I’m sure if you’ve talked to me recently you’ve heard my song and dance on outcomes based road mapping. As I’ve been talking about it over the past few weeks something really clicked for me on why it’s so important to identify the outcomes early in the definition of an idea.

When you are trying to get work prioritized and on the road map, it’s straightforward to start with a name for the solution that conveys meaning and then find supporters who also like the sound of the idea. An easy default is to talk about the solution you are proposing to fix a problem. They go together to help form a narrative story that works well in a meeting. We have this problem, and here is the solution!
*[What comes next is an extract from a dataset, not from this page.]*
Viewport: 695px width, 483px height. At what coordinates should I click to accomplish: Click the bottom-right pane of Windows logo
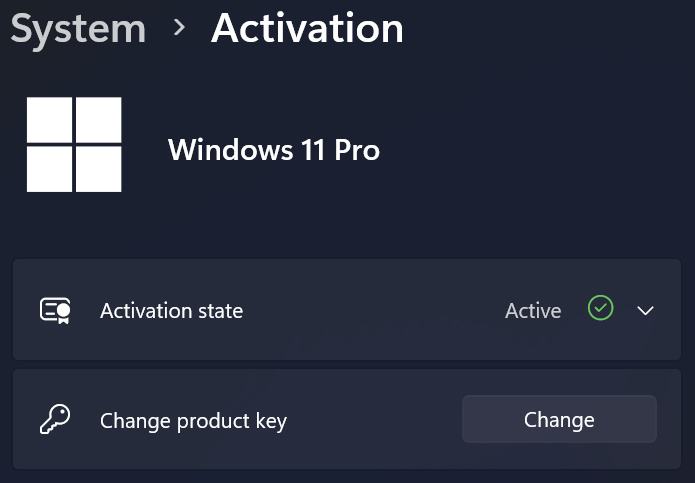point(99,169)
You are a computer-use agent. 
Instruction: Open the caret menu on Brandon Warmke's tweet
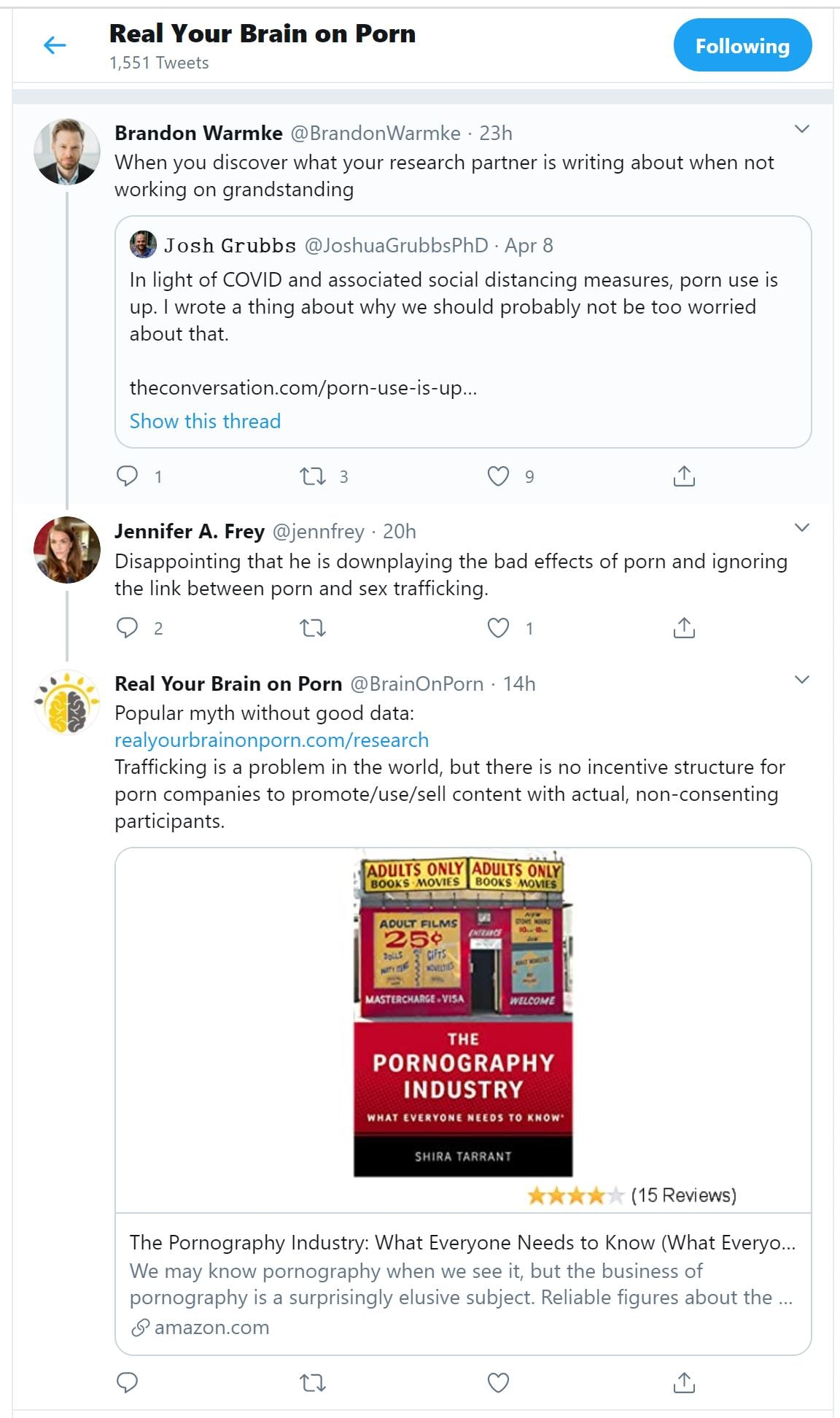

While this is really appealing, it also leaves us some challenges on the backend. If we prioritize problems with a measurement of what we are going to achieve better alignment on why we are trying to solve this problem, and allow ourselves more freedom to discover the right solution.

Lack of precision

Words can be really precise, but the words that go on your road map as initiative titles usually aren’t. When I say “Universal Module Export” it means something to me, but probably means something different to someone else. By the time I get all of the required stakeholders on board I probably have 6 or 7 different ideas about the solution in people’s heads.

If I lead with “I want to increase workflow efficiency by allowing more users to export data without needing an admin to configure the export. I think we can achieve a 50% increase in the number of users who create or modify a connection.” Then we have a lot more clarity in the discussion about what we want to achieve, and we can talk about why that is or is not valuable for users or administrators, and how it fits with strategic priorities.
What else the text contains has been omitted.